■ What you need to do
From the text below on the New York and other American connecting factors, copy word for word the part that runs from "Evidence as to events" to "than was achieved.".

-- START OF Text --

New York law governs the 1998 Settlement Agreement which was negotiated in New York.
Evidence as to events in New York is going to have be prepared in response to BAT’s pleading that: (i) in reliance on the 1999 Estoppel it gave up the opportunity to participate in the Mediation and the negotiations of the 1998 Settlement Agreement and that it signed the 1998 Settlement Agreement under pressure without a full understanding of the history and without fully understanding the enlarged scope of its obligations under that agreement; and (ii) if it had participated in the negotiations BAT would have obtained a better settlement than was achieved.
Evidence as to the 2005 Arbitration, the subsequent and the ongoing 2013 Arbitration is going to have to be prepared to be given by witnesses from New York, including the relevant New York attorneys.
New York law governs BAT’s restitution/subrogation claim.
The non-New York American connecting factors
The scope and operation of CERCLA and the decisions thereon including USA v NCR Corporation and Appleton Papers Inc and Appleton Papers Inc and NCR Corporation v George A Whiting Paper Co et al,will have to be investigated and analysed since matters go to the nature of the liability asserted against NCR and API by the EPA and thereby to API’s contention that it is not liable to BAT under the 1990 Demerger Agreement in respect of the Fox River contamination.
The Wisconsin commercial background to the 1978 Purchase Agreement, including the nature and activities of the businesses sold to API is relevant to the construction of that agreement and of the Demerger Agreement.
The Wisconsin factual background to the claims made against NCR and API by the EPA is relevant, inter alia, to the issue whether there was neglect or default on the part of API.
The law of Delaware is likely to govern the issue as to whether Windward had actual authority to enter into the 1990 Demerger Agreement on API’s behalf. Delaware law may also be relevant to the question of apparent authority to the extent that it is necessary to show that any representations relied on to establish apparent authority were made with actual authority: see Freeman and Lockyer v Buckhurst Park Properties (Mangal) Ltd [1964] 2 QB 480 at 506.
BAT’s averment that if it had not relied on the 2005 Estoppel it would have participated in the Fox River clean up operations and would have obtained a more advantageous outcome therein will require: (i) a wide ranging factual enquiry considering many documents and consulting numbers of individuals engaged in the clear up work in Wisconsin; and (ii) (probably) expert evidence as to the professionalism of those who carried out the clean up.

-- END OF Text --
-- START OF Dataset records --

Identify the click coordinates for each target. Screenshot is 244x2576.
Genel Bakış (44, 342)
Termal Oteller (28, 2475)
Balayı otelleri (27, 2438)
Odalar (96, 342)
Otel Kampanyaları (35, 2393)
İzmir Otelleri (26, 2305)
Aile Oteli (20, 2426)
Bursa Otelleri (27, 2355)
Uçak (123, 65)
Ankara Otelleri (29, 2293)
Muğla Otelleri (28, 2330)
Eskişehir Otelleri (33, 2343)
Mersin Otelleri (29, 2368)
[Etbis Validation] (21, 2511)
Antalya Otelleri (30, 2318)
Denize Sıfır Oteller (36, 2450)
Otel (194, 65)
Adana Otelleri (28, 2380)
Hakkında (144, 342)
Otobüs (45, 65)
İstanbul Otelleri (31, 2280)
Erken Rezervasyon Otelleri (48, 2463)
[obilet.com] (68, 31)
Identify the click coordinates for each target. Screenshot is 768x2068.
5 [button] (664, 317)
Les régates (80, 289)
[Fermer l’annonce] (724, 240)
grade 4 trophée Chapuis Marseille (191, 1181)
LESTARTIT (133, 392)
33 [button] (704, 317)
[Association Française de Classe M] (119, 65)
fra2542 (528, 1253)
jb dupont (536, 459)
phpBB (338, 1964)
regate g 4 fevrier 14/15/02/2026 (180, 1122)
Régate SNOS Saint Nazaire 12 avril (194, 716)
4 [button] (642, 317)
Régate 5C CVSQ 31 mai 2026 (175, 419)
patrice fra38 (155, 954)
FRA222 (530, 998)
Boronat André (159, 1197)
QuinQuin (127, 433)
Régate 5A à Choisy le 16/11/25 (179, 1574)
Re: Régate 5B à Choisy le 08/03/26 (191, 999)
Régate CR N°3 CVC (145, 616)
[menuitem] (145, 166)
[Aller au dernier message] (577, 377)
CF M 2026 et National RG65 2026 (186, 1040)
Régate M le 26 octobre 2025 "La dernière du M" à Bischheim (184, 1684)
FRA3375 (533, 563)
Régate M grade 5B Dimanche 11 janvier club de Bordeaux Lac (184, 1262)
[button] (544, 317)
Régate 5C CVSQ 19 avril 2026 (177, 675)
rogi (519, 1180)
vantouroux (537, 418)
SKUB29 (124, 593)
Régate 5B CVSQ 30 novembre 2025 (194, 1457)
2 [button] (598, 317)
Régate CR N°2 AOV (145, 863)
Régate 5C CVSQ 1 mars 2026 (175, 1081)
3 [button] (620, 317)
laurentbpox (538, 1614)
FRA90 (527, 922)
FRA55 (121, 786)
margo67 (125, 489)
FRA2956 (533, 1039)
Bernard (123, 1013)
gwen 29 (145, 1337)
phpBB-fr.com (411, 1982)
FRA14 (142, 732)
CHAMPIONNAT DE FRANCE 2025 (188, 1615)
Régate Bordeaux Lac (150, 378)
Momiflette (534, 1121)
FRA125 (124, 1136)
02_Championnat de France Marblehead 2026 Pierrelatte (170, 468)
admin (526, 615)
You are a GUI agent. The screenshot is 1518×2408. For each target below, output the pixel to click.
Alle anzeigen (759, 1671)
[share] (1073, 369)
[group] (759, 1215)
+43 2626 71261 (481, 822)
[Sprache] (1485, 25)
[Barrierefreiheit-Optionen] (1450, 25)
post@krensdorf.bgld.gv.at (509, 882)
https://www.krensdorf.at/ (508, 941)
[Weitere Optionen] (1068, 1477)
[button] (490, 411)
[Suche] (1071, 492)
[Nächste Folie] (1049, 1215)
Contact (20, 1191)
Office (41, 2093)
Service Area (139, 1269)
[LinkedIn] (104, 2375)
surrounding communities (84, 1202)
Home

-- END OF Dataset records --

■ Solution
Evidence as to events in New York is going to have be prepared in response to BAT’s pleading that: (i) in reliance on the 1999 Estoppel it gave up the opportunity to participate in the Mediation and the negotiations of the 1998 Settlement Agreement and that it signed the 1998 Settlement Agreement under pressure without a full understanding of the history and without fully understanding the enlarged scope of its obligations under that agreement; and (ii) if it had participated in the negotiations BAT would have obtained a better settlement than was achieved.